Ehh college was a lot more fun and less stressful than med school.
You are super poor in med school and never have time to work so I was always really tight on money (which sucks).
M1/M2 years are very predictable. You have a set amount of knowledge to learn before each test and can kinda set your own schedule. Wasn't terrible after you adjusted to the work load (which is hard for the first 1-2 months).
M3 year just sucks. I swear half of your evaluation is based on your enthusiasm for the particular specialty. You can't do anything helpful and most of the time you are just slowing everyone down. If you are lucky you find an area of medicine you enjoy (which I did).
I just started M4 year last month and I am ready to be done. Everyone says M4 year is the best year. But so far M4 year is ok, but kinda pointless and a waste of $33,000. I know the same amount or more than the new interns since I just finished step 2 and M3 year, yet I am still just a student and can't really 'do' anything. Although it will be nice to have a few months of vacation and having some free time.
Honestly I wouldn't go to med school if I were to do it again. I have several classmates who feel the same way.
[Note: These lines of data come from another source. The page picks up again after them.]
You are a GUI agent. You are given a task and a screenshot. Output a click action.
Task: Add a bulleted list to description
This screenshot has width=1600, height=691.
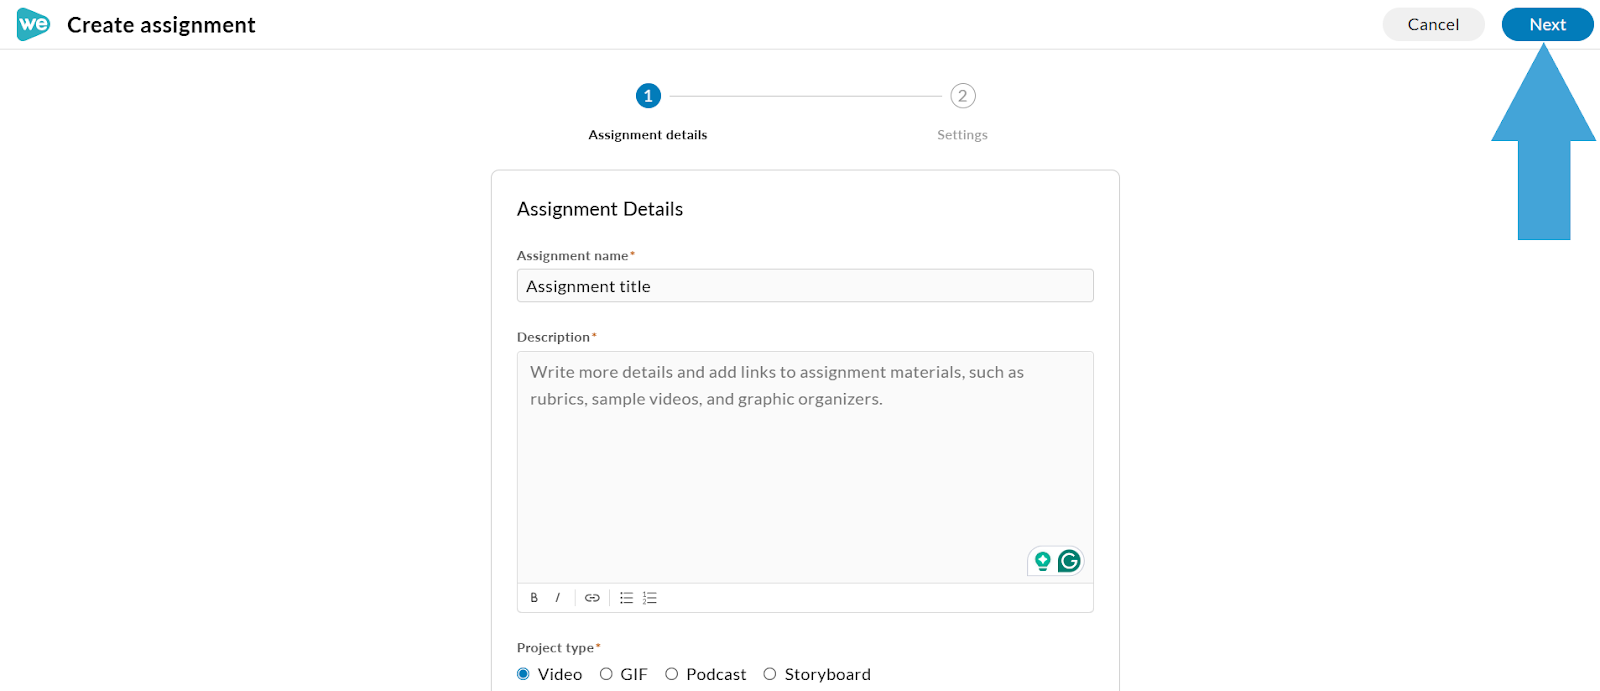(626, 598)
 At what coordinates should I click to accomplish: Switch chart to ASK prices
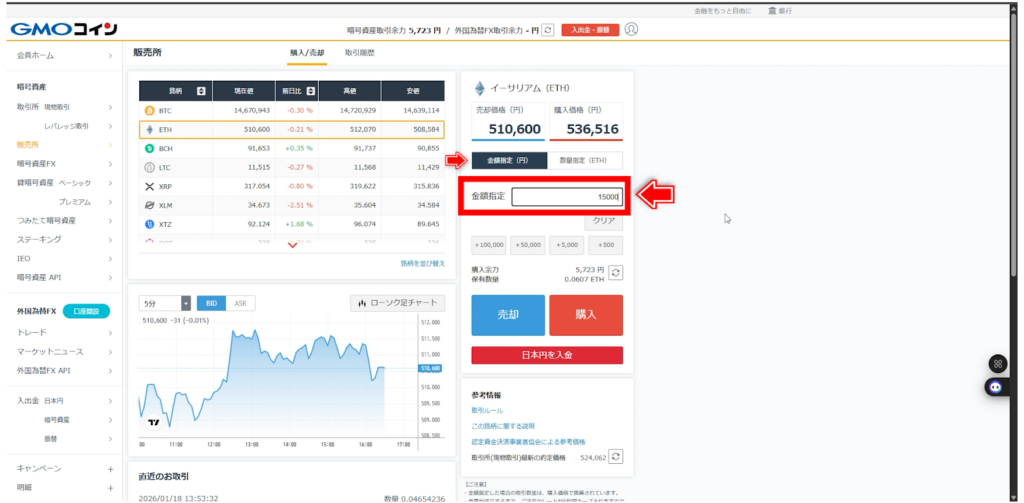[240, 303]
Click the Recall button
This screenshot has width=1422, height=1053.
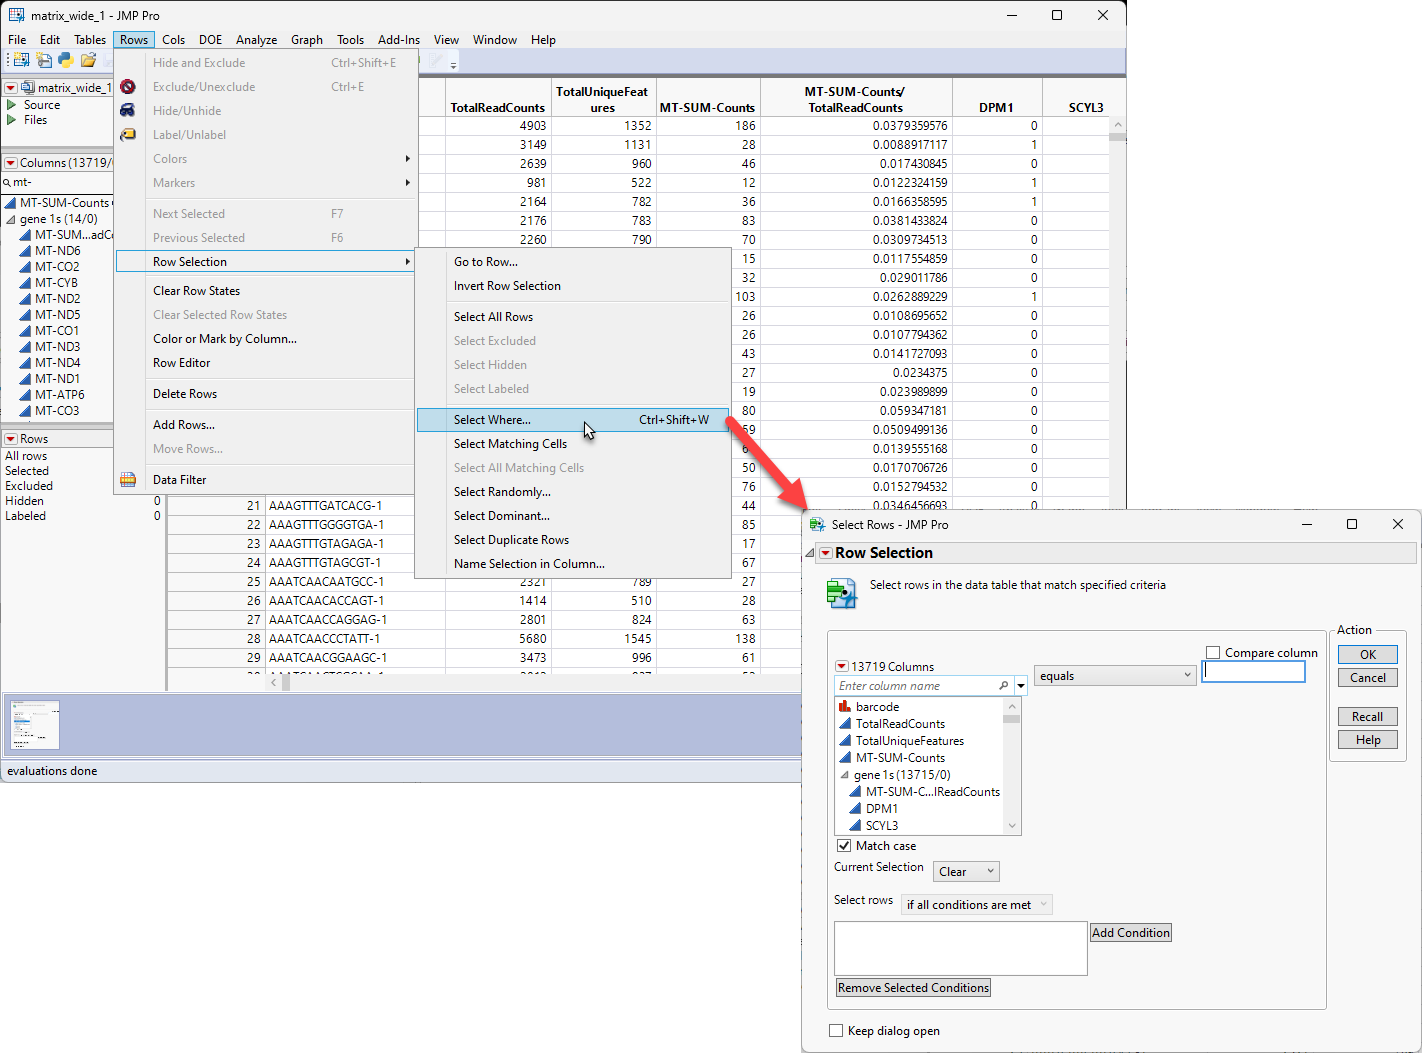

However, if you make it this far you basically have financial handcuffs on forcing you to complete a residency and work for awhile as an attending.
Maybe residency will be better....but at the very least I will get a pay check.
Sounds like burn out (everyone experiences after third year). Hope it gets better. I'm an MS4 as well.
Anyway, I'll echo a bit of what was said here.
MS1/2: Most schools are shifting to P/F and most students don't even attend lecture. The amount of material you have to learn makes undergrad look like a complete joke. Though, it's doable and all this material will be hammered into you throughout the rest of your career that it's really just making sure you're exposed to it for the first time. In general, if you don't get yourself too involved in pointless EC's and/or elective classes, it's pretty do-able to lead a very normal life with free weekends. In many ways, it's much more flexible than having a normal 9-5 PM job because you do everything on your own schedule.
MS3: Pretty much a total **** show. Unclear expectations, constantly shifting rotations, clinical sites, mentors, etc. I like to say, with all the moving around 3rd year, MS3 is pretty much like starting a new job every week with a new boss in a new field in which you have no experience in and all your evaluators have years or even decades practicing. Once you finally feel like you've had time to adjust and can be valuable, you're thrust into a new rotation or clinical site and have to start all over. Also... Subjective grading that doesn't make any sense, especially being evaluated on how well you're taking caring of patients even though for the most part you're not given the responsibilities to do so. Working up to 80 hrs/week, sometimes on rotations you don't like very much (i.e. for us non-surgical folk like myself, getting up at 4:30 AM 6 days a week to spend 10 hours in the OR retracting, barely speaking, and developing severe back pain from standing for so long).
MS4: I actually like MS4 a lot more than MS3 so far. You actually have a learned a lot so you feel more helpful in the hospital...or at least, the work is more rewarding even if you're not the primary provider because at least you know what's going on and can contribute a lot more intellectually to patient care. The hours are also better for the most part, because it's just fulfilling electives and doing the rotations you LIKE doing and avoiding the ones you don't.
Residency: Haven't been there yet, but it's long hours. The main difference is that you're no longer being evaluated like a medical student. You do a good job primarily for your patients, not to impress your attending. Though, I am increasingly convinced a lot of residency is just doing all the annoying paperwork and logistical planning that the attendings don't want to have to be responsible for.